## Task brief
Collect every line of the items below that contains the word "This".

## Entries for locating text and elements

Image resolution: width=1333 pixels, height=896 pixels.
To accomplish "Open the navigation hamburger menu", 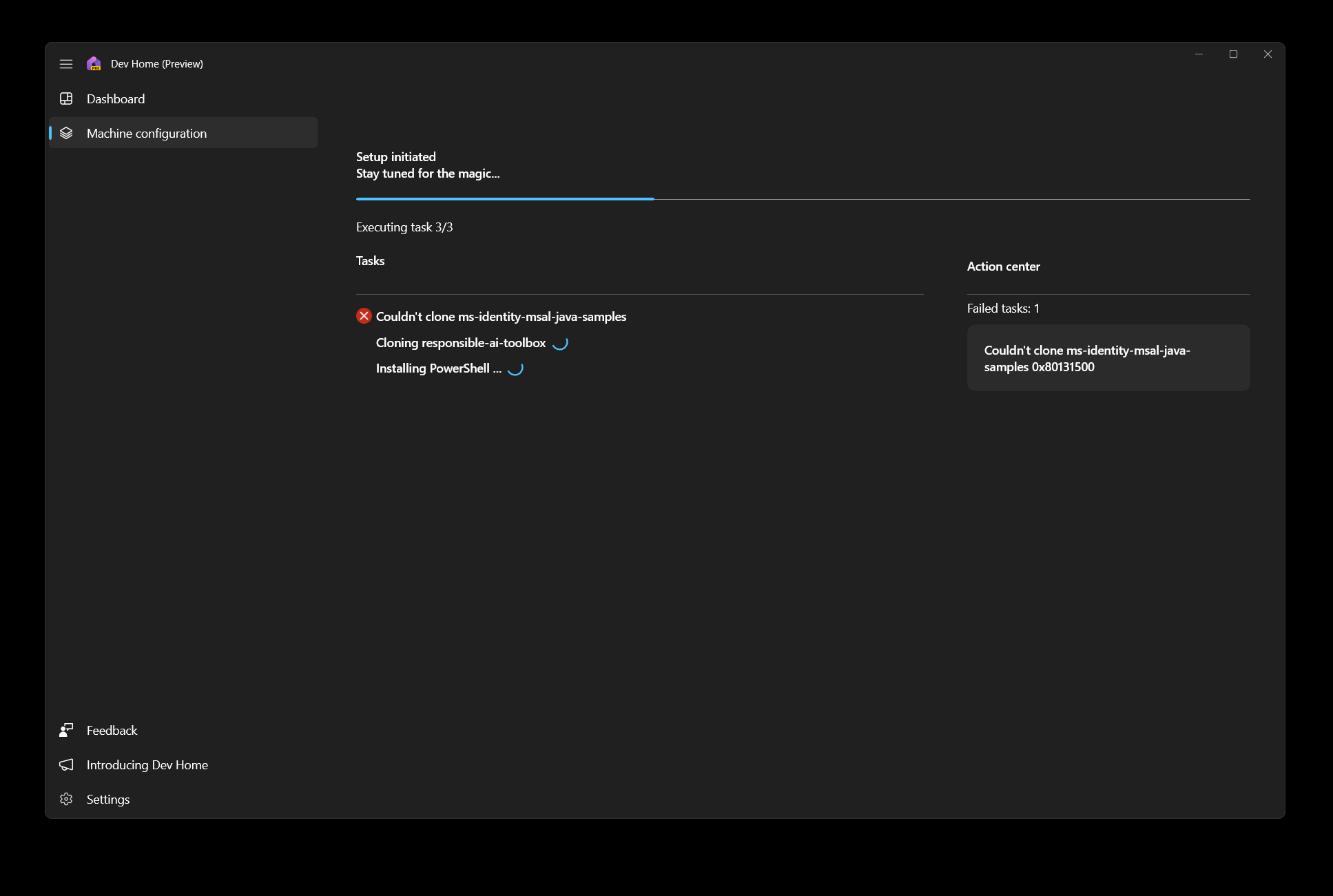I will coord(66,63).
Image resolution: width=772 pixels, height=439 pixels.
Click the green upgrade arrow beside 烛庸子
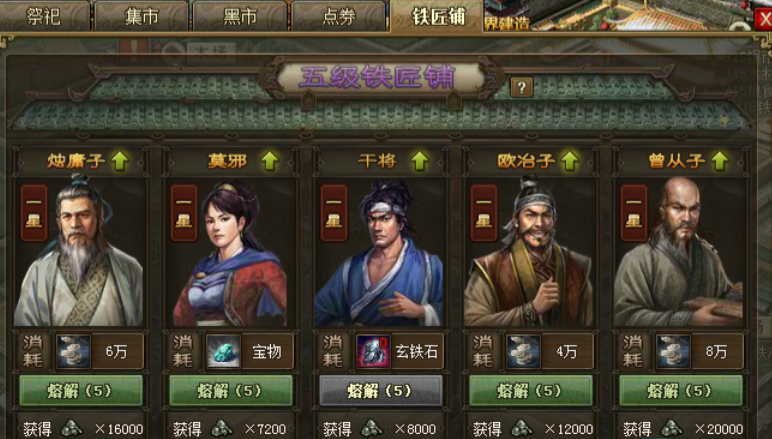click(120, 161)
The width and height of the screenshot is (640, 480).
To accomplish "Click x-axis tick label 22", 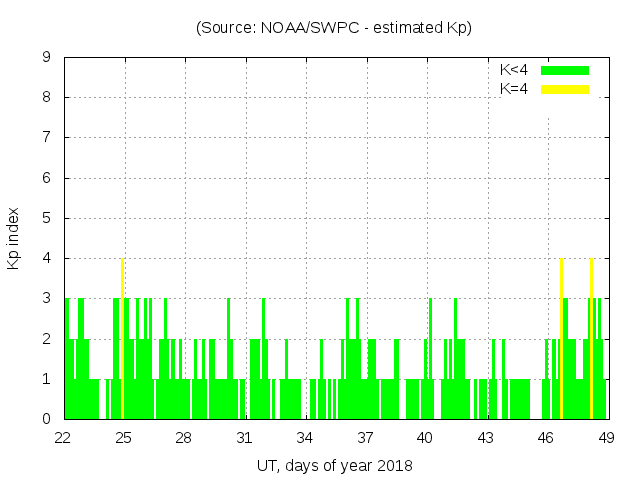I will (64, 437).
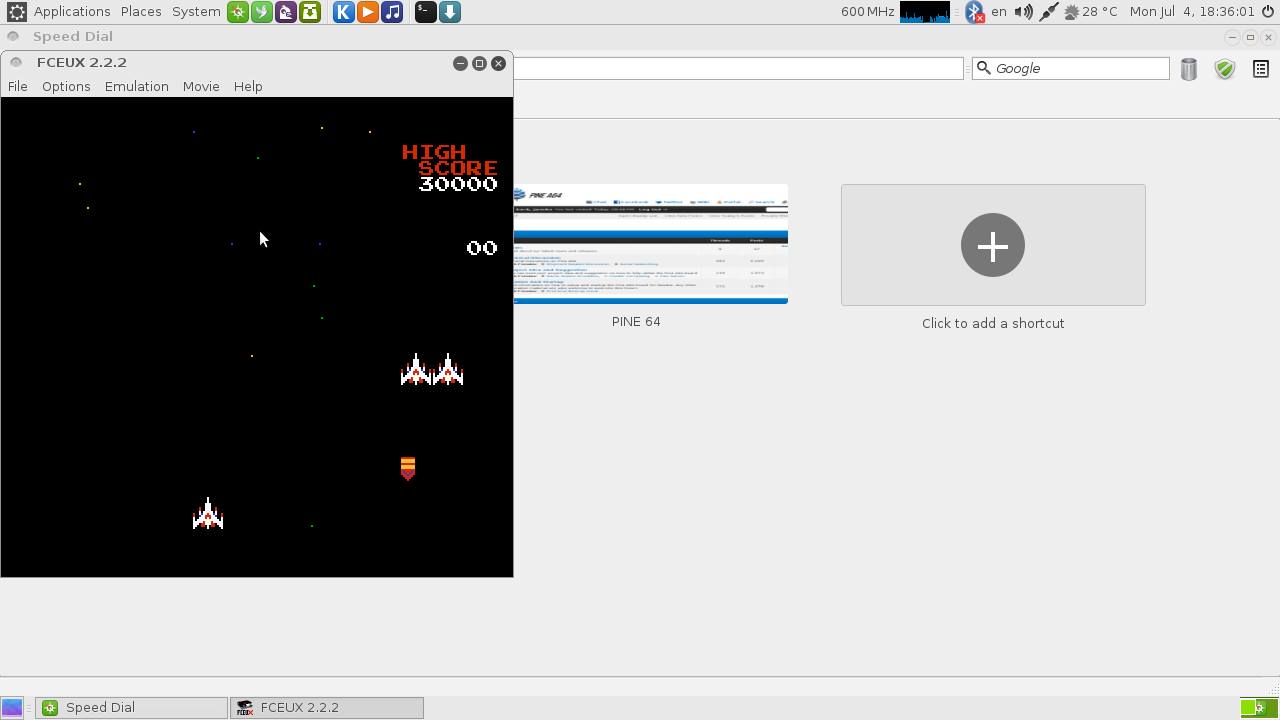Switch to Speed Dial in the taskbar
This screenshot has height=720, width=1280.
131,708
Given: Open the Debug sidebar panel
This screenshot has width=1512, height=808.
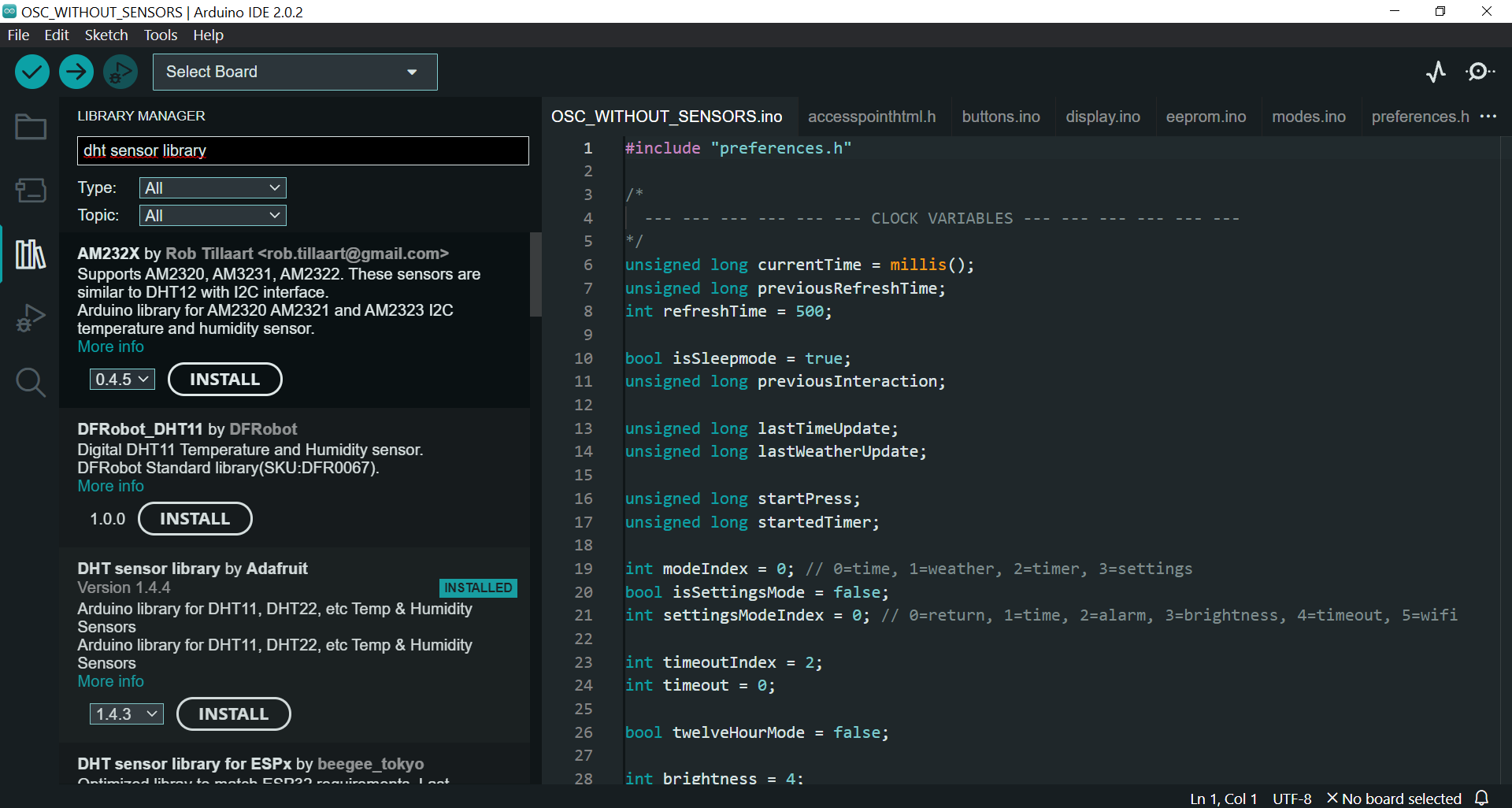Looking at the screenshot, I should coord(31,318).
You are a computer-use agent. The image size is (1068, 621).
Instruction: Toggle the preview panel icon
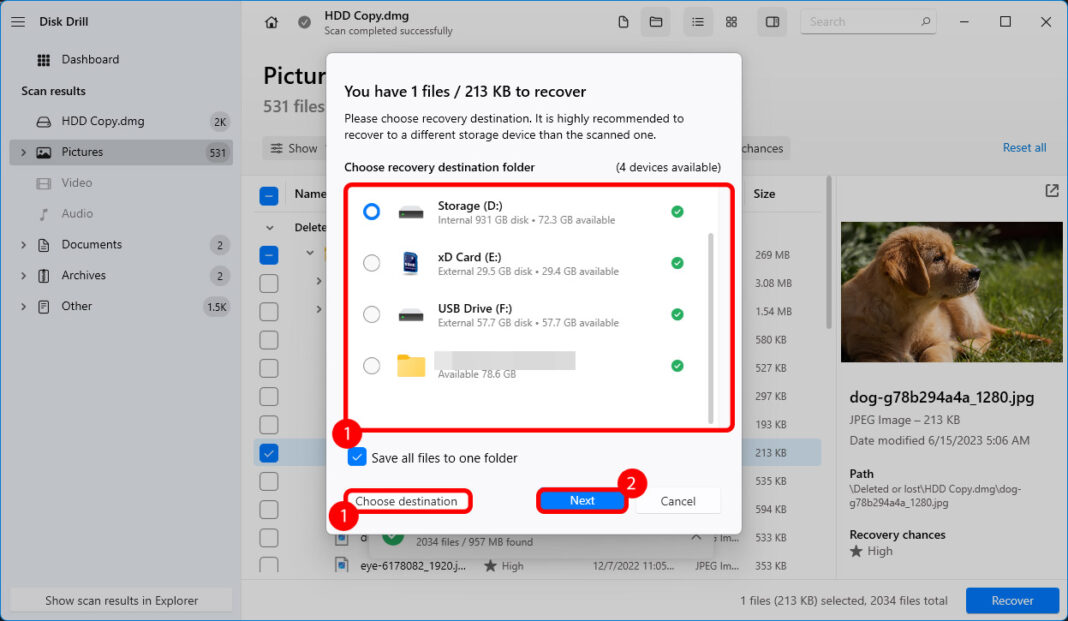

## Exercise output
This screenshot has height=720, width=1280.
This screenshot has width=1512, height=808.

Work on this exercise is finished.